• WHAT IS EXPECTED
Recast the items, from the line containing "View site information icon beside URL" through the end of the items, as a JSON list of strings with one string per line. Skip blank lines and omit the pictures.

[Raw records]
* START *

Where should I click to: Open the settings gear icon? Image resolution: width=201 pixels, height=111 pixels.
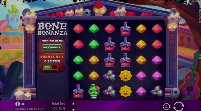pos(23,104)
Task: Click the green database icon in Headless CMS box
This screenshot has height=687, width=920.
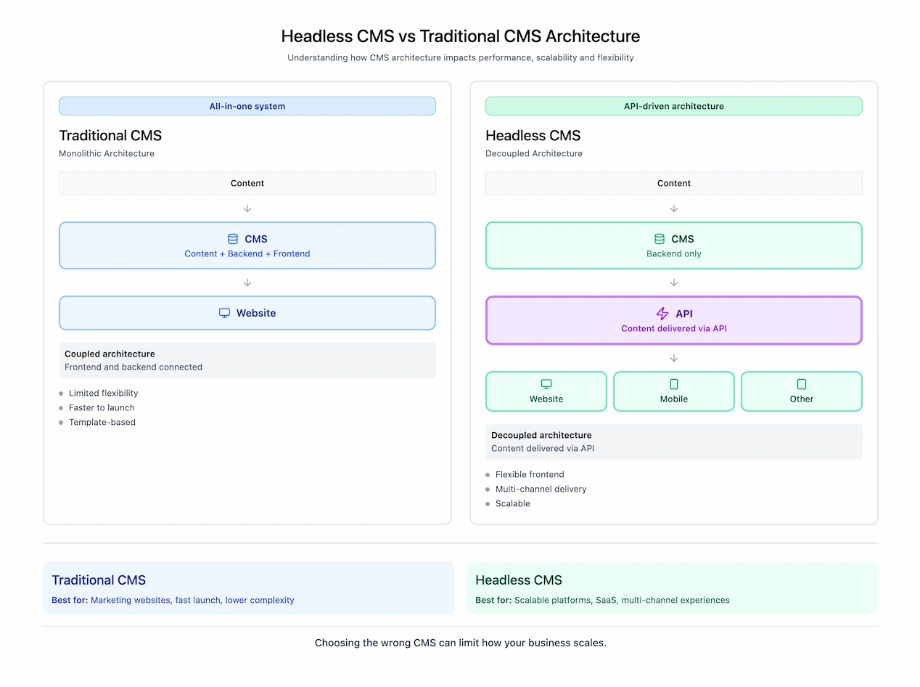Action: click(x=659, y=238)
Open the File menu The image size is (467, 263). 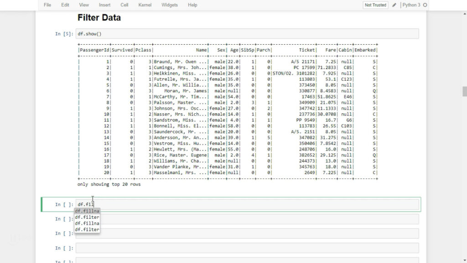point(47,5)
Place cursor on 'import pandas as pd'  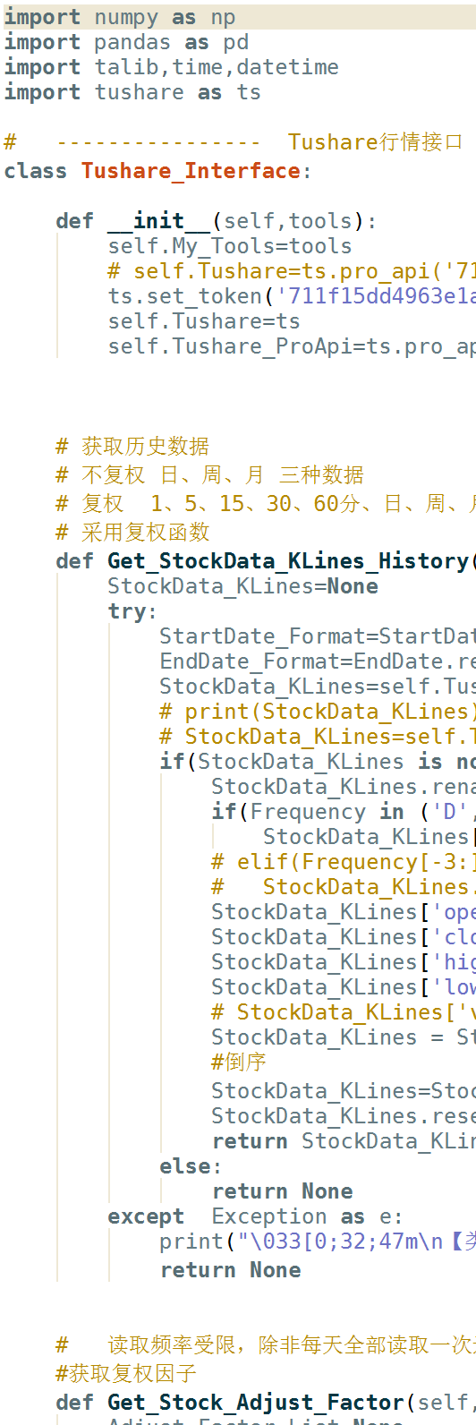click(126, 42)
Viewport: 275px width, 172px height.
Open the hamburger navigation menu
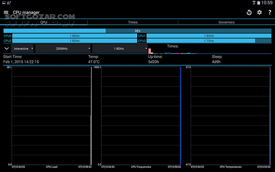point(6,12)
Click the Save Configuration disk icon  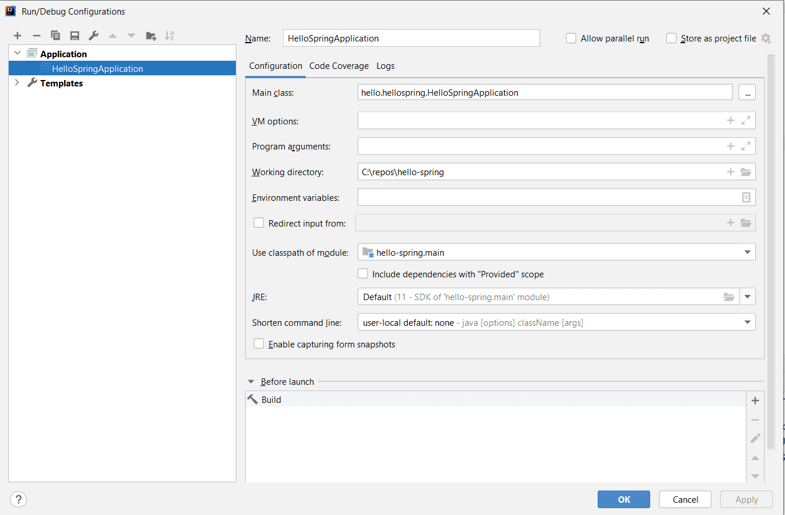click(75, 36)
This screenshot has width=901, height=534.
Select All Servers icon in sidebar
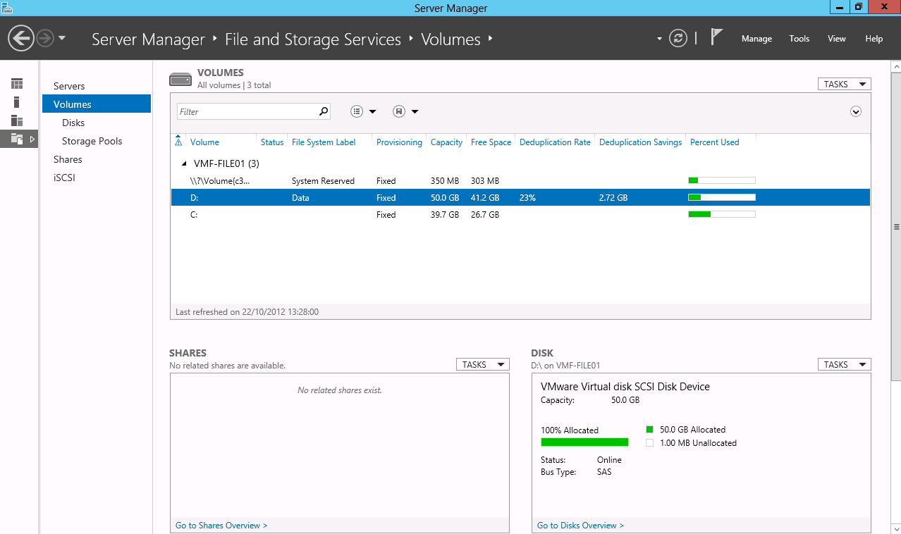[17, 120]
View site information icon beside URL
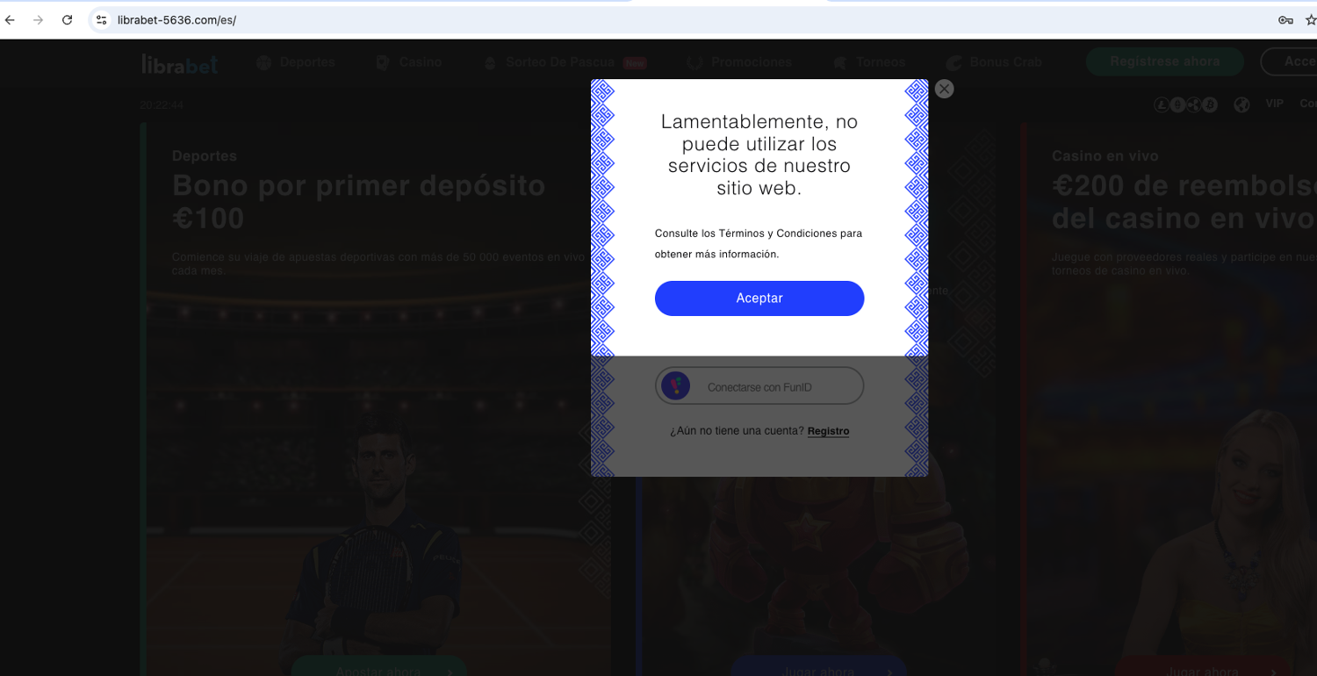Image resolution: width=1317 pixels, height=676 pixels. pos(102,20)
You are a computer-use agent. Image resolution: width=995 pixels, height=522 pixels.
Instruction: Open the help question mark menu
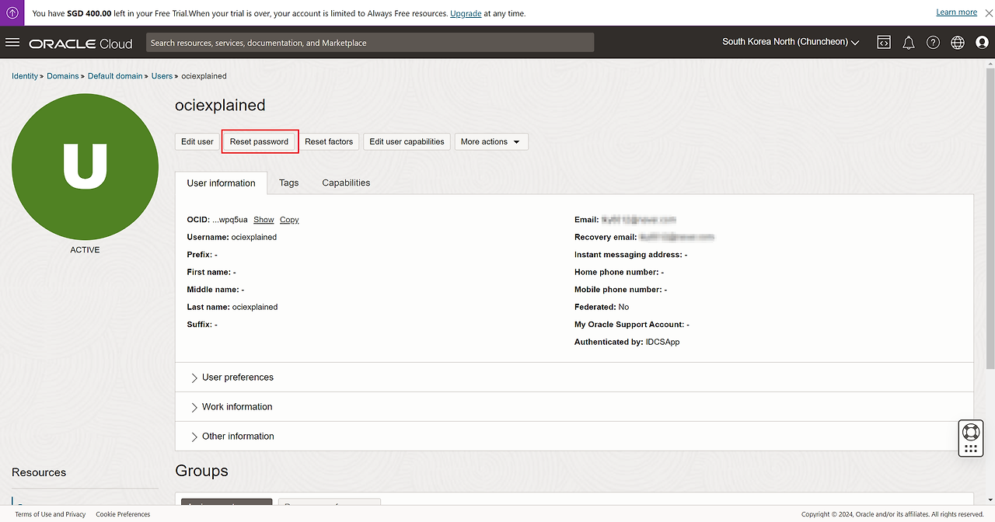(933, 43)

* END *

• FINISHED TASK
[
  "View site information icon beside URL",
  "Image resolution: width=1317 pixels, height=676 pixels. pos(102,20)",
  "You are a computer-use agent. Image resolution: width=995 pixels, height=522 pixels.",
  "Instruction: Open the help question mark menu",
  "(933, 43)"
]